|

 

Culto de investidura
na presidência da ieclb

Pregação feita em Porto Alegre,

em 20 de dezembro de 2002

Senhor, abre nossos ouvidos, nossas mentes e nossos corações para receber tua palavra, e minha boca que proclame o teu louvor. Amém

1 Pedro 3.15
Santificai a Cristo, como Senhor,
em vosso coração,
estando sempre preparados para responder
a toda aquela pessoa que vos pedir razão
da esperança que há em vós.

Estimadas irmãs e estimados irmãos da IECLB e de igrejas-irmãs, autoridades, irmãs e irmãos em Jesus Cristo!

Ouçamos a mensagem do apóstolo, refletindo-a do fim para o começo. Demos cinco passos.

O primeiro passo é a esperança. Somos uma comunidade da esperança. Isso não é tão natural. Mas ainda assim é uma característica fundamental da fé cristã. No calendário litúrgico estamos no Advento, por excelência o período da espera. Já próximos ao Natal, quando a espera chega ao seu fim, no duplo sentido de cessação e de cumprimento da espera. Ou seja: na esperança olhamos com confiança para o futuro. Aliás, esperança é espera com confiança. Outra passagem da Escritura, em Hebreus 11.1, define a própria fé como “a certeza de cousas que se esperam, a convicção de fatos que se não vêem”. Ou seja: a fé enxerga para além do momento e das condições atuais. A fé detecta realidades que não são percebidas por quem ainda não recebeu o dom da fé. Como seja, olhamos à frente. Nós que hoje estamos aqui reunidos temos o coração grato, grato a Deus que tem acompanhado a IECLB em sua trajetória, grato pelas suas comunidades, coração grato pela caminhada da IECLB em suas relações ecumênicas, grato pelo testemunho que ela tem podido dar e pelo serviço que tem podido prestar em nosso país. Mas nos reunimos como comunidade da esperança de quem sabe que ainda há novas responsabilidades a assumir, uma missão a desempenhar, novos serviços a prestar. Temos sonhos, também para a IECLB, temos planos, temos compromissos. Fomos vocacionados, ainda que em funções diferentes, vocacionados, cada um, cada uma de nós, como membros do povo de Deus. E confiamos na promessa proferida por Jesus a seus discípulos: “Eis que estou convosco todos os dias até a plenitude dos tempos.” (Mateus 28.20)

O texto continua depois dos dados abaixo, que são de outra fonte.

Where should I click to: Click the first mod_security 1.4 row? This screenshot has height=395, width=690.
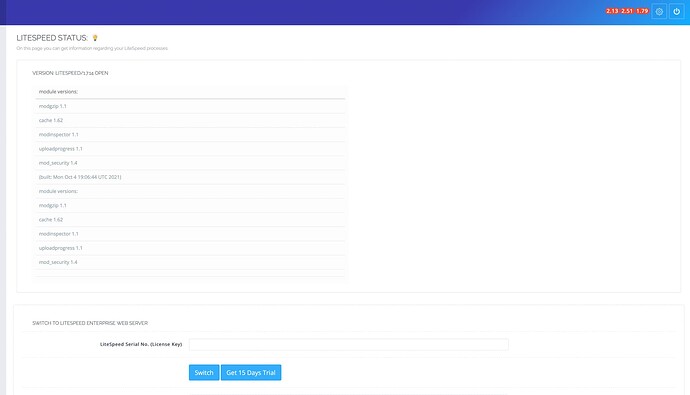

Somos comunidade da esperança. À primeira vista, quando falamos de esperança, parece que se trata de um dado universal. Não temos visto nos últimos tempos, em nosso país, um renascer da esperança, também como expectativa confiante para nosso futuro como país e como povo, e isso em meio a gravíssimas dificuldades? De fato, a esperança tem sido uma das molas propulsoras da história da humanidade. Que pobre, por exemplo, seria o projeto de pessoas e partidos na política, se não nutrissem nenhuma esperança, se não acalentassem sonhos, se não tivessem visões de um futuro melhor?

Ainda assim, há esperanças e esperanças. Qual é seu conteúdo? Ela tem razão de ser? Ou seria um falsa esperança, uma esperança ilusória que nos irá frustrar? E com isso estamos em nosso segundo passo: a razão da esperança. Pois todos conhecemos também esta realidade: a dolorosa experiência de esperanças frustradas.

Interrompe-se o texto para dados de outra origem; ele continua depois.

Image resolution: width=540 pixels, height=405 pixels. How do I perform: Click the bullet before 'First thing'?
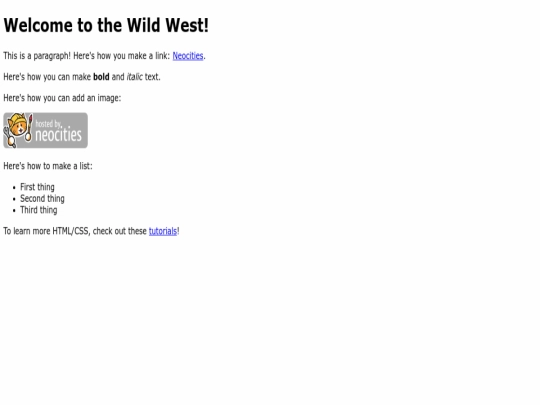(14, 188)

Certamente, em nível pessoal todos nós, todas nós aqui reunidos poderíamos enumerar esperanças que tivemos, não se concretizaram, e hoje já não alimentamos, simplesmente não podemos mais ter. Esperanças que se foram ao vento… A experiência ensina que também esperanças coletivas, dos povos, podem ser gravemente frustradas, seja porque as pessoas em quem o povo confiou traíram intencional e gravemente a confiança nelas depositadas, seja porque as condições políticas e econômicas tolhem suas ações. Quando o ditado brasileiro diz que “a esperança é a última que morre”, afirma, sim, que a esperança é uma dimensão humana muito forte, mas também reconhece que esperanças acabam, nem que seja por fim.

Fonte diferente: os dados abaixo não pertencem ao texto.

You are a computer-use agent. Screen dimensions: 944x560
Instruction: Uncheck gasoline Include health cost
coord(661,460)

E não nos iludamos: a igreja não está imune a esse processo de morte das esperanças. A história da Igreja poderia ser escrita, por alguém que tivesse esse objetivo, por este viés: o das esperanças que a própria Igreja gravemente frustrou. Igrejas abençoaram e até mesmo conduziram guerras, legitimaram a escravidão e o racismo, abandonaram os pobres à própria sorte. Eu disse antes que estamos reunidos com gratidão pela IECLB. Mas é forçoso reconhecer: também a história da IECLB poderia ser escrita pela viés de suas falhas, suas omissões, seus pecados. Por tempos os valores culturais e étnicos foram mais fortes do que os evangélicos, por vezes as limitações financeiras provocam ou, quem sabe, ocultam um insensibilidade para com as necessidades dos irmãos e das irmãs. Se olhamos para a Igreja como um todo, a Igreja de Cristo, reconhecemos como escândalo resistente sua divisão, sua crescente fragmentação, apesar de todos os esforços ecumênicos. A cada aproximação parecem corresponder dez novas divisões no corpo de Cristo.

Não temos o tempo nem é esta a oportunidade para nos estendermos mais nessa necessária admissão de nossos pecados. Mas é forçoso reconhecer: a razão da nossa esperança não pode residir nas nossas qualidades pessoais, nos nossos conhecimentos intelectuais, mesmo que teológicos, nas nossas capacidades administrativas, muito menos nas estruturas e regulamentos eclesiásticos, muitas vezes construídos com tanto empenho. Nem mesmo o melhor de nossos empreendimentos constitui razão suficiente e confiável para uma esperança que não tenha fim, que não venha a morrer.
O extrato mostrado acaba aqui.